- [TASK DESCRIPTION] In the data below, rewrite everything from the line containing "Task: Open the Range" down to the line containing "Action: tap(557, 52)", putting "drop-down" wherever "dropdown" appears and leaving everything else the same.

- [RECORD LIST]
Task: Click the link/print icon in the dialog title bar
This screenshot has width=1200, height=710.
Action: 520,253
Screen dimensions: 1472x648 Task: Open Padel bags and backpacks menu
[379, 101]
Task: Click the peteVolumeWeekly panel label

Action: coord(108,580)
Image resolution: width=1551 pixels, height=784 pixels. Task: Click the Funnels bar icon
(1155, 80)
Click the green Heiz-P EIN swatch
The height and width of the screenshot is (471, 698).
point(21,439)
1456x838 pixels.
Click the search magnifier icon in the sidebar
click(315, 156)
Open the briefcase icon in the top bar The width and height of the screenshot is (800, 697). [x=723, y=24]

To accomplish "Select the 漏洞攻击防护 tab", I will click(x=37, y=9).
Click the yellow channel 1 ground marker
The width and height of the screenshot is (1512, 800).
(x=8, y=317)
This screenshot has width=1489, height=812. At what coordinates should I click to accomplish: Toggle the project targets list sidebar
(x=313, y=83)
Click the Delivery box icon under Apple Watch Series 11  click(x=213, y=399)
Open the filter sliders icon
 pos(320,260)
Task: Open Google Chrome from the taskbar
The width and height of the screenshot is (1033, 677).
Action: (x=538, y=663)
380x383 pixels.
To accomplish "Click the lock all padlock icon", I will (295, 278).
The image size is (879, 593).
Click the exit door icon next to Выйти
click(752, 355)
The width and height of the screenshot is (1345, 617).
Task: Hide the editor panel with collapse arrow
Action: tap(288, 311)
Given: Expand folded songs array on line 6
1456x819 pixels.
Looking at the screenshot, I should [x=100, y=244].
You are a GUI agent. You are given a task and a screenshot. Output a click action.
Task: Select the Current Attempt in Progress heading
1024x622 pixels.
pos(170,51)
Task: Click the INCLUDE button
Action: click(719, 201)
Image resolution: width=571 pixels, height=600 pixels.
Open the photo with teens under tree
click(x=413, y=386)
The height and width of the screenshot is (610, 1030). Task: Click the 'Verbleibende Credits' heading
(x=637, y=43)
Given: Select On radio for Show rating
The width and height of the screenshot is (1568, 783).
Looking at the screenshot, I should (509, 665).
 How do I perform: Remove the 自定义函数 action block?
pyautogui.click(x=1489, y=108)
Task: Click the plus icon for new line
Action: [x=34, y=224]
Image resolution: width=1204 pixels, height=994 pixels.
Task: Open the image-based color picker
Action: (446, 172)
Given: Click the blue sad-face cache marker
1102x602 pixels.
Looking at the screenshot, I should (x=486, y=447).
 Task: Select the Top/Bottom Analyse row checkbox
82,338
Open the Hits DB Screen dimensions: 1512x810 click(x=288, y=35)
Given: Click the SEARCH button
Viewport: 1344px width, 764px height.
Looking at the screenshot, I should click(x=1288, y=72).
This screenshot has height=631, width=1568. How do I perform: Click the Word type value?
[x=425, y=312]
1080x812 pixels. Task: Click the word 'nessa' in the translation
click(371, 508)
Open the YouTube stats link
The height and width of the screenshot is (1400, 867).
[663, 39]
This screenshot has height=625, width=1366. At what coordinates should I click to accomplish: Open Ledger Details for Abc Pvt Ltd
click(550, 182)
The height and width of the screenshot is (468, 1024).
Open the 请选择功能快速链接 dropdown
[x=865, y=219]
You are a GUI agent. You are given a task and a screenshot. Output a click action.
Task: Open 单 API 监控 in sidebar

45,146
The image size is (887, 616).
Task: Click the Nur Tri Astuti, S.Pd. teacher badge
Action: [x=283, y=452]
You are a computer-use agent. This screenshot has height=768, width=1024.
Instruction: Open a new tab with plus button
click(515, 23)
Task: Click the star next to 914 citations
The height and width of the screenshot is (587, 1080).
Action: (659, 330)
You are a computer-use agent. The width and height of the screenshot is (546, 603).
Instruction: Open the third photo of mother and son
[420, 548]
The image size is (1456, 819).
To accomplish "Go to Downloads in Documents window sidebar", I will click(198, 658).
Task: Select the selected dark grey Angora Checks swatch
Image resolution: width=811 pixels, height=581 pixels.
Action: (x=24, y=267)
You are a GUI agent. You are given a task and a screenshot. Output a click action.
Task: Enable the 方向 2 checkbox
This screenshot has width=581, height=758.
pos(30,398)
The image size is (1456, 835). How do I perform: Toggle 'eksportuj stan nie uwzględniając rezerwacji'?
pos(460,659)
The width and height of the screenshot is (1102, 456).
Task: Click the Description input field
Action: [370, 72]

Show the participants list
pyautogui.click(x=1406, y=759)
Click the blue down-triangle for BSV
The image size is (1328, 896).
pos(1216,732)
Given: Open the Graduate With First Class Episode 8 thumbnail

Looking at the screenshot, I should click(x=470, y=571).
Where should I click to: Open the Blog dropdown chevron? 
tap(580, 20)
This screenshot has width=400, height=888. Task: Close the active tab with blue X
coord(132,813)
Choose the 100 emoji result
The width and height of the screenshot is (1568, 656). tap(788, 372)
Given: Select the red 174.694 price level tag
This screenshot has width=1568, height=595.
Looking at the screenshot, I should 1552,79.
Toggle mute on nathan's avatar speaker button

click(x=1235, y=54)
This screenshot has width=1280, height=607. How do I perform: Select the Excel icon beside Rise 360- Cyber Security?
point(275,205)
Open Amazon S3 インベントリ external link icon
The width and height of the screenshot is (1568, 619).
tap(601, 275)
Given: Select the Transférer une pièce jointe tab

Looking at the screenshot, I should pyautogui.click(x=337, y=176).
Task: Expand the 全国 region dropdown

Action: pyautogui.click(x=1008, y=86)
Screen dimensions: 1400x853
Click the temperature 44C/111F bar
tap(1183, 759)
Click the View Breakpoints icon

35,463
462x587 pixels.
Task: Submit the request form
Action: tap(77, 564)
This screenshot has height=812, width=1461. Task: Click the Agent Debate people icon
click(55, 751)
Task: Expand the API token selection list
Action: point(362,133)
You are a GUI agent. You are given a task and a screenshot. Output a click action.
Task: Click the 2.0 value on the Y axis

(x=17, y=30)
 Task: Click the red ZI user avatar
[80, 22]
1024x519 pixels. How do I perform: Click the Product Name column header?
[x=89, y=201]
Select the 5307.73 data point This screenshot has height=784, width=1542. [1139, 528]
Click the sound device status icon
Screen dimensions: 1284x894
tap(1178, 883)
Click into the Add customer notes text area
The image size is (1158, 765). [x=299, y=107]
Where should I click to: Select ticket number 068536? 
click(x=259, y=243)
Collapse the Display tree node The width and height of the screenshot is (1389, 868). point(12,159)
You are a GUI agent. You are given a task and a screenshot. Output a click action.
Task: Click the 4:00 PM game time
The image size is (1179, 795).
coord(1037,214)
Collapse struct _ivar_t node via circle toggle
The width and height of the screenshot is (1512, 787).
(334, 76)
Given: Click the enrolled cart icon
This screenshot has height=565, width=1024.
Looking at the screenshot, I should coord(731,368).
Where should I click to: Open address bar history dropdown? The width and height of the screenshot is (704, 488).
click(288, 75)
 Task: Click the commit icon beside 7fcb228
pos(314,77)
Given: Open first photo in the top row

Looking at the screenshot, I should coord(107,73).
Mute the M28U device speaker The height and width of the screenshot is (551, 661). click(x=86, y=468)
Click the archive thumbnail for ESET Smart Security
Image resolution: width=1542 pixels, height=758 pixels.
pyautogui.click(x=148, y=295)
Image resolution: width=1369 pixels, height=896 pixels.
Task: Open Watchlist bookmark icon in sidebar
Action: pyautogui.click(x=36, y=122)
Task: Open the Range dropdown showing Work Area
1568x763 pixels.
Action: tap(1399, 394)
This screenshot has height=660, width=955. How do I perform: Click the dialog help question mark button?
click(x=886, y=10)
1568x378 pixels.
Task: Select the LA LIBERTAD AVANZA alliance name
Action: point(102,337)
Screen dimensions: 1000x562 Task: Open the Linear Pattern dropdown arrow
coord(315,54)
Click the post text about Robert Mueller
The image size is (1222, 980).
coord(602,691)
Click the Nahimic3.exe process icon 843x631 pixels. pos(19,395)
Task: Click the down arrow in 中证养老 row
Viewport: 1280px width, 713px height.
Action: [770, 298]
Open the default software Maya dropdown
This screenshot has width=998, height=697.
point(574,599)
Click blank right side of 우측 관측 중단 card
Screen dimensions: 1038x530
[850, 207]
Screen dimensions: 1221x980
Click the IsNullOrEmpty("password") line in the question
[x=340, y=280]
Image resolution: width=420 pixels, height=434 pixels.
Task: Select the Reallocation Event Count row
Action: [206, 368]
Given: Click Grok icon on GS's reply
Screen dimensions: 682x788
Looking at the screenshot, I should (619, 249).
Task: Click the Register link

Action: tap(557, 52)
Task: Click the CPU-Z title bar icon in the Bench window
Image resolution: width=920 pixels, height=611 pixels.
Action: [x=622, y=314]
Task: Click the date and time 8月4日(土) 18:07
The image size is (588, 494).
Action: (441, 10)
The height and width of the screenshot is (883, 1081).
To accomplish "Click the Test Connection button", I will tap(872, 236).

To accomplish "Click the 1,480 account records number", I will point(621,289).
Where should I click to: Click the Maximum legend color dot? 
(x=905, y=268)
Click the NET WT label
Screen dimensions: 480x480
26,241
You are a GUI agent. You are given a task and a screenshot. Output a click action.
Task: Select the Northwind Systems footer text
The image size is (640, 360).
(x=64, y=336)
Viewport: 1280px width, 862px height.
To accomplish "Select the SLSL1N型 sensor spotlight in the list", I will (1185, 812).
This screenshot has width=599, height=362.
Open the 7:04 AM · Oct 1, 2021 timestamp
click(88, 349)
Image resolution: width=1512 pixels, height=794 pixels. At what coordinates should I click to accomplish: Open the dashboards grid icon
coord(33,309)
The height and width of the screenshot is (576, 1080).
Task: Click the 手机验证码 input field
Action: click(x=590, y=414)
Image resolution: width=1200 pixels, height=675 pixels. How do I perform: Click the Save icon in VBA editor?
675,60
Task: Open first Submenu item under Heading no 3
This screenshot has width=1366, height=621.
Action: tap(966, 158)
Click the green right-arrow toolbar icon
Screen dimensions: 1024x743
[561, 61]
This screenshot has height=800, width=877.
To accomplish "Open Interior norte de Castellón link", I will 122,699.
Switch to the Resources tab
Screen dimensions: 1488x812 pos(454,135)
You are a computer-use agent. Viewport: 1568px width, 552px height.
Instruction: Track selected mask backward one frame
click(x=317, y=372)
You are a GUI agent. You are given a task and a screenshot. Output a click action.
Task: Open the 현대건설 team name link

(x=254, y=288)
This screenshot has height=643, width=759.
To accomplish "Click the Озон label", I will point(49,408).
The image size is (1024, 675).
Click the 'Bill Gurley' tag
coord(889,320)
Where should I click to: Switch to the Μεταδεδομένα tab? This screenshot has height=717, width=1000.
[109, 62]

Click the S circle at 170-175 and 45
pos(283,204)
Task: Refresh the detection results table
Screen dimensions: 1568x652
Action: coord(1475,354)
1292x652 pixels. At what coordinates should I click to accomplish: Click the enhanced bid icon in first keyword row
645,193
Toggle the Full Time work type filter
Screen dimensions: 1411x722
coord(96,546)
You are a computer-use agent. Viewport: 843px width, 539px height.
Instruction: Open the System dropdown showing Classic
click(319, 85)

- [SOLUTION TO THE PROBLEM]
Task: Open the Range drop-down showing Work Area
1568x763 pixels.
Action: tap(1399, 394)
This screenshot has height=660, width=955. How do I perform: Click the dialog help question mark button?
click(x=886, y=10)
1568x378 pixels.
Task: Select the LA LIBERTAD AVANZA alliance name
Action: point(102,337)
Screen dimensions: 1000x562 Task: Open the Linear Pattern drop-down arrow
coord(315,54)
Click the post text about Robert Mueller
The image size is (1222, 980).
coord(602,691)
Click the Nahimic3.exe process icon 843x631 pixels. pos(19,395)
Task: Click the down arrow in 中证养老 row
Viewport: 1280px width, 713px height.
Action: [770, 298]
Open the default software Maya drop-down
This screenshot has width=998, height=697.
point(574,599)
Click blank right side of 우측 관측 중단 card
Screen dimensions: 1038x530
[850, 207]
Screen dimensions: 1221x980
Click the IsNullOrEmpty("password") line in the question
[x=340, y=280]
Image resolution: width=420 pixels, height=434 pixels.
Task: Select the Reallocation Event Count row
Action: [206, 368]
Given: Click Grok icon on GS's reply
Screen dimensions: 682x788
Looking at the screenshot, I should (619, 249).
Task: Click the Register link

Action: tap(557, 52)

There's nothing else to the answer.